Ms Meng, the daughter of Huawei founder Ren Zhengfei, has been allowed to move around Vancouver during the day pending her extradition and has lived in one of the two mansions she owns in the city.

The arrest and charging of Mr Kovrig and Mr Spavor has led to increased tension between China, Canada and the US, and has raised concerns among the global business community in the country.

At the same time as the formal prosecution of the Canadians was launched, China’s standing committee of the National People’s Congress was drafting a national security law to be implemented in Hong Kong. The decision to impose the measure comes after the semi-autonomous territory was rocked by anti-government protests last year. 

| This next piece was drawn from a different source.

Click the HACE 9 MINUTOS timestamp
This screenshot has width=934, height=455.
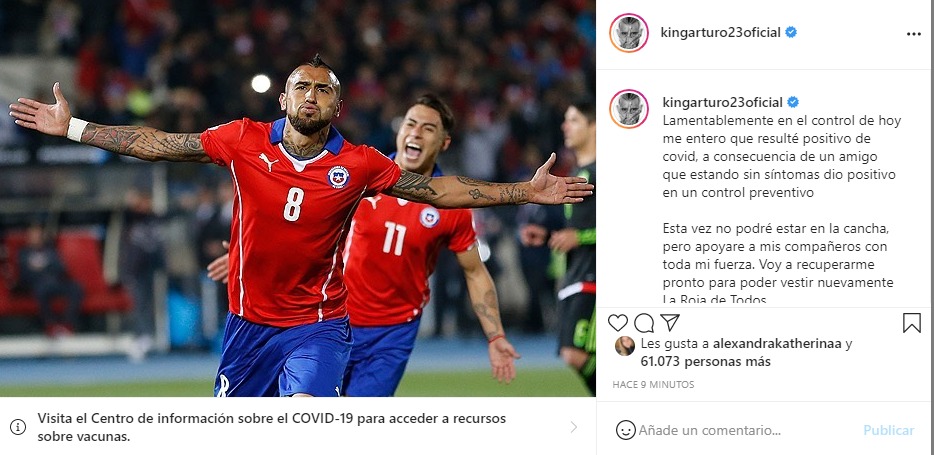coord(653,385)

The new law has raised fears that locals and foreign nationals could be taken to mainland China and prosecuted under local law, which differs considerably from Hong Kong’s legal system.

Ms Meng is fighting extradition from Canada to the US on charges that her company violated US sanctions on Iran. Last month, she lost a bid to dismiss the extradition request.

The Canadians’ detention was widely viewed as retaliation for the arrest of Ms Meng, with Ottawa saying Beijing has “arbitrarily detained” its citizens. Their seizure also sent a chill through the foreign business community in China over fears that political disputes between Beijing and other countries could lead to the arbitrary detention of foreign citizens.

Mr Kovrig is a former diplomat who worked for International Crisis Group, a conflict resolution non-profit organisation, when he was seized in late 2018. Mr Spavor spent many years arranging tours into North Korea and had met the country’s leader Kim Jong Un on several occasions.